Wednesday, December 22, 2010

A note on Western Digital 2001FASS drives

About a year ago, I decided to open my wallet and cough up some serious money for a good NAS solution for my home usage. With an ESX whitebox, a growing number of pictures and other digital parafernalia that I like to (permanently) store, I decided that a standalone NAS solution would be more reliable than relying on a single (now aging) RAID controller in my ESX whitebox. After all, a NAS is "system independent" so it can be accessed from any device, as long as there is a network. A few weeks later, I ordered the Thecus N7700 NAS from eBay, together with three Western Digital Caviar Black 2 TB disks (type: WD2001FASS). In the meantime, I upgraded to 5 disks.

Neglecting some configurational complexities between ESX and the Thecus (see my previous blogpost on ESX's iSCSI implementation changes in 4.1), everything has been running very fine... until yesterday.
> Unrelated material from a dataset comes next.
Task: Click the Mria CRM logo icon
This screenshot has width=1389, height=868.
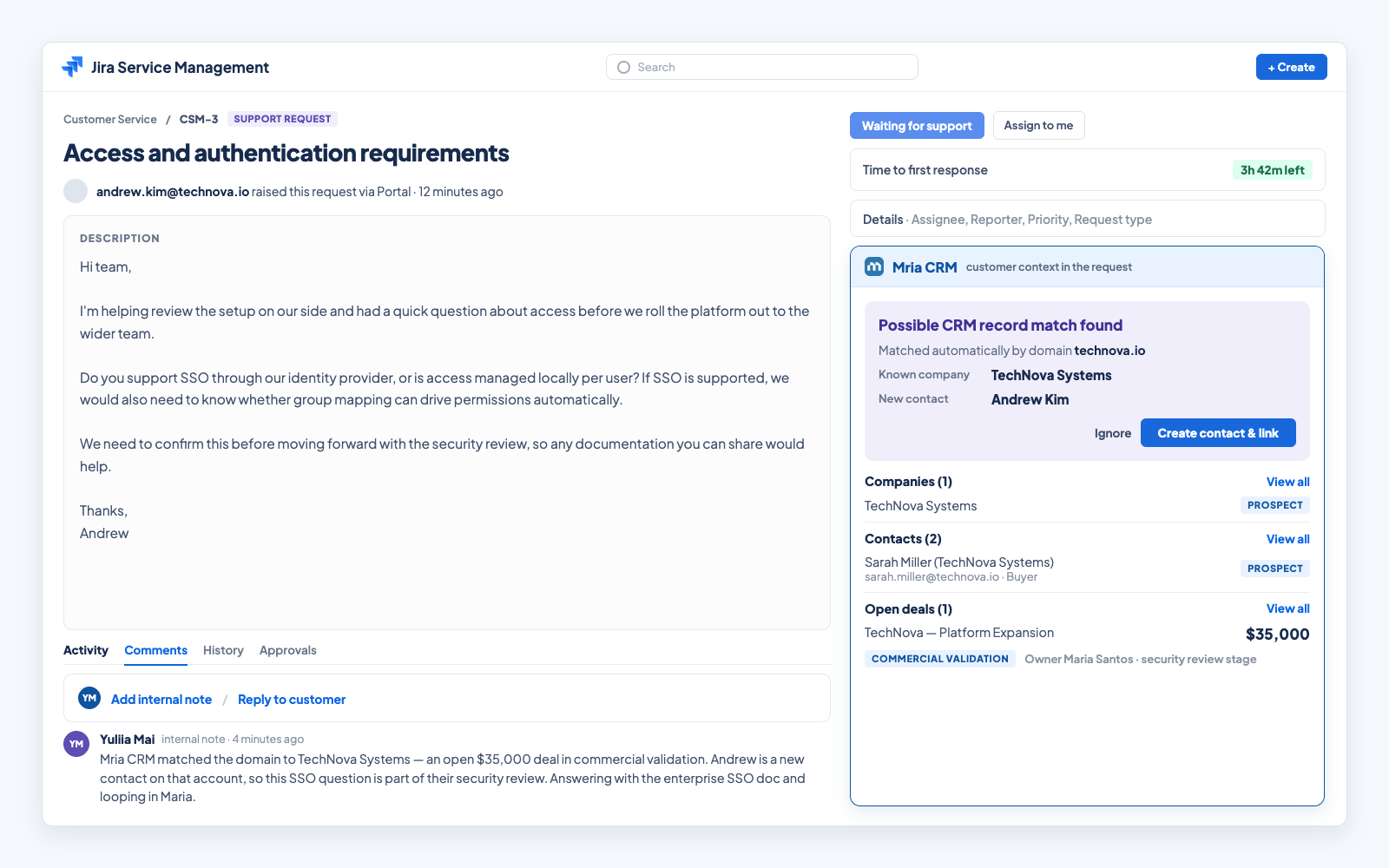Action: coord(874,266)
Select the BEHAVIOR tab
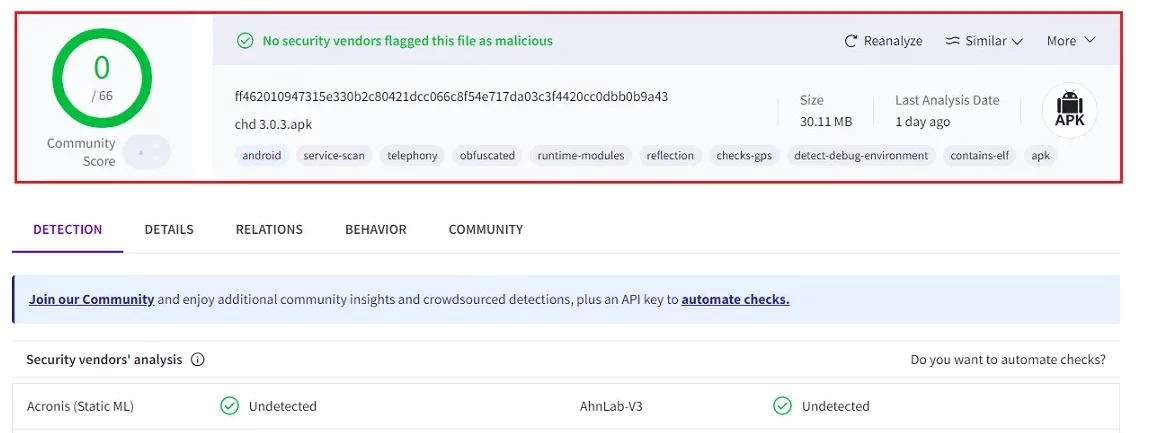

At 17:04 yesterday evening, I received a gmail notification from the Thecus NAS (yes, it sends mails through gmail) indicating one of the Caviar Black disks had failed and that my RAID5 array was now degraded. I was a bit surprised and already fearing another "Sea-gate" incident with another series of continuously failing disks (the "gate" prefix being so popular with "cablegate", I decided to introduce another one :) ).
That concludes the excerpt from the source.